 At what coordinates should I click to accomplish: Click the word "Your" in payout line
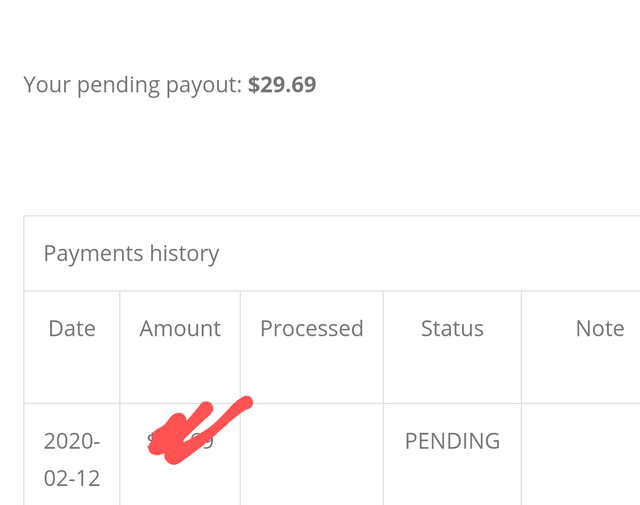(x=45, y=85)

——

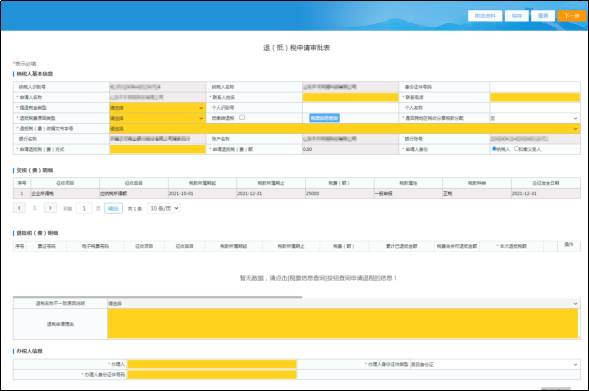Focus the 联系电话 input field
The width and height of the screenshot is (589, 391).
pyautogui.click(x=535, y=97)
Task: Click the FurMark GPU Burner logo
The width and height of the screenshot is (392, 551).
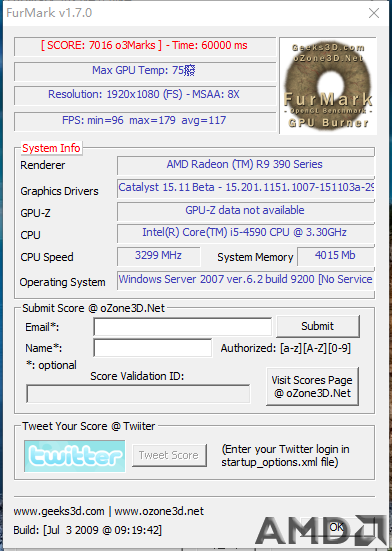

——

Taking the entries above, restate exactly those lines that fall between the line with "Task: Click the FurMark GPU Burner logo" and the line with "The width and height of the screenshot is (392, 551).", keeping both of those lines too.

TASK OUTPUT:
Task: Click the FurMark GPU Burner logo
The width and height of the screenshot is (392, 551).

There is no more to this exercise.